Os professores da Rede Municipal de Ensino de Campo Grande (REME), após reunião onde foi decidida a greve por tempo indeterminado dirigiram-se à Câmara Municipal da Capital para cobrar a coparticipação dos vereadores na Lei aprovada por eles e não cumprida pelo prefeito Gilmar Olarte (PP).
O líder do prefeito, Edil Albuquerque (PMDB) informou da tribuna que o prefeito foi nesta quinta-feira (6) para São Paulo tentar junto à administração da concessionária Águas Guariroba um adiantamento de R$ 50 milhões da outorga onerosa que permitirá à administração municipal pagar a diferença salarial da categoria e o 13º salário dos servidores e, sob vaias, pediu aos professores mais dois 2 dias de “paciência”.

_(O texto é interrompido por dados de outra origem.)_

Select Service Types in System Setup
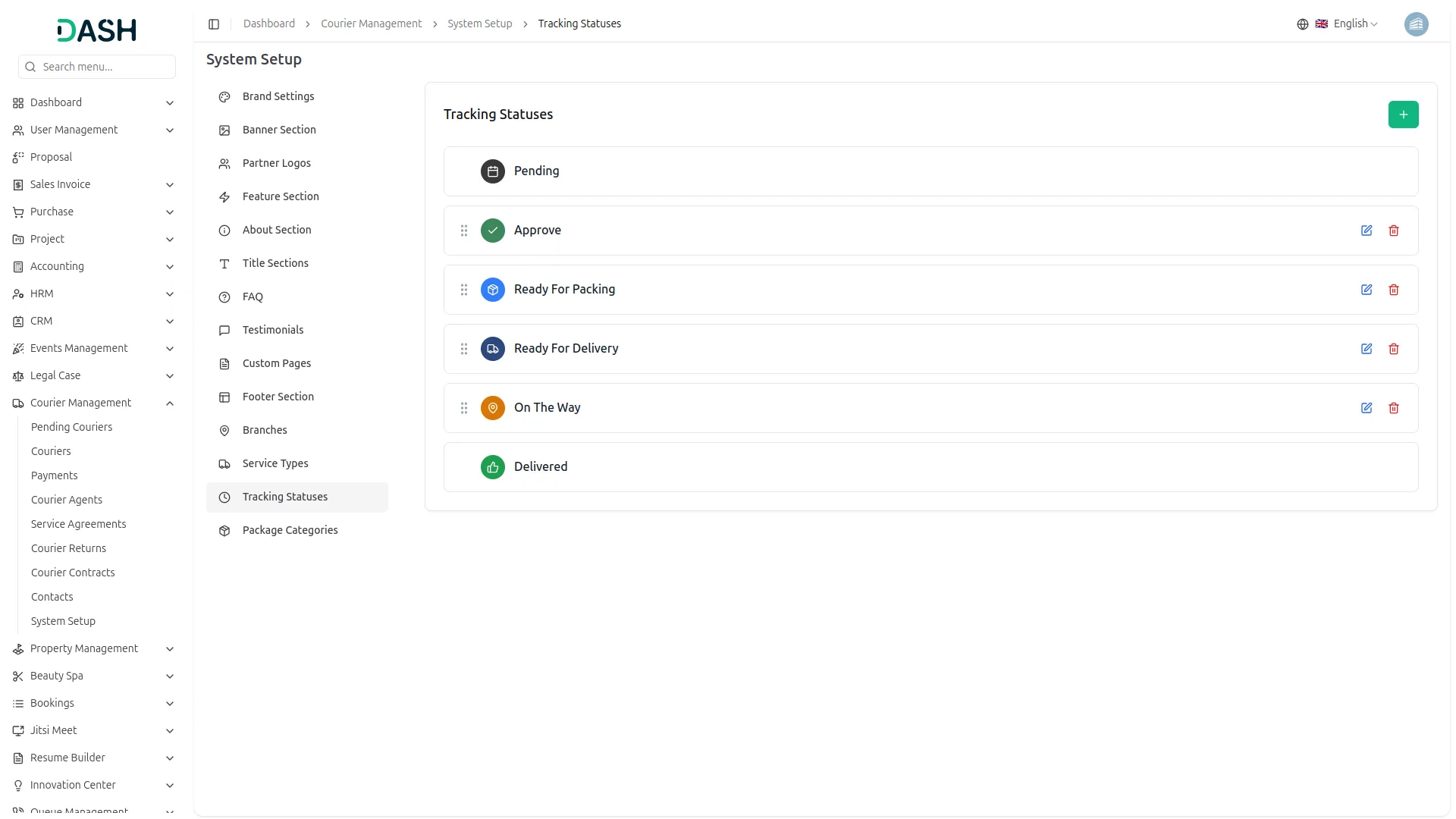This screenshot has width=1456, height=819. (x=275, y=463)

Edil ainda informou que depende de a concessionária ter condições de antecipar o pagamento pretendido por Olarte, e salientou a necessidade de aprovar o aumento de 18% no Imposto Territorial e Predial Urbano (IPTU) para que a prefeitura consiga os recursos necessários para efetuar os pagamentos que estão pendentes.
Professora Rose não se envolve
A vereadora e vice-governadora eleita, Rose Modesto (PSDB), questionada sobre seu apoio, ou não, à greve , se limitou a informar que sabe do esforço que o prefeito tem feito para conseguir a antecipação dos valores junto à Águas Guariroba e que, assim que ele retornar a Campo Grande, pedirá uma reunião para, se possível, auxiliar na resolução deste problema. Em relação à greve da categoria à qual pertence, preferiu não se posicionar, ainda que reputem como sendo sua a indicação da secretária de Educação.
Falta de planejamento
A vereadora Luiza Ribeiro (PPS) disse que faltou planejamento da atual administração, que estava ciente da parcela de 8,46% a última e menor a ser incorporada ao salário dos professores, e enfatizou que se Gilmar Olarte tivesse feito a demissão de 900 comissionados haveria uma folga na folha de pagamento da Prefeitura, suficiente para pagar o reajuste e o 13º salário dos servidores.
“No dia 13 de março, a folha de pagamentos era de R$ 6 milhões, em outubro, segundo me informou a secretaria de planejamento, a folha saltou para R$ 13 milhões, por conta dos comissionados. Foram contratados 1.778 comissionados e o total já ultrapassa 2.000”, disse Luiza Ribeiro.
O vereador Edil Albuquerque, justificou os problemas financeiros da Prefeitura dizendo que houve uma perda de Imposto de Circulação de Mercadorias e Serviços (ICMS) da ordem de R$ 8 milhões, mas não soube informar o por que dessa perda.
Coparticipação
O presidente do Sindicato Campo-Grandense dos Profissionais da Educação Pública (ACP), Geraldo Gonçalves, ocupou a tribuna e disse que os professores estavam ali para cobrar dos vereadores que cobrem o prefeito para que ele cumpra a lei. “A Casa tem compromisso porque aprovou a lei, e os vereadores são os guardiões da população. Então devem atuar para resolver essa situação”, disse Geraldo.
Centenas de professores se manifestaram sob observação da Guarda Municipal que teve reforço para evitar manifestações mais contundentes.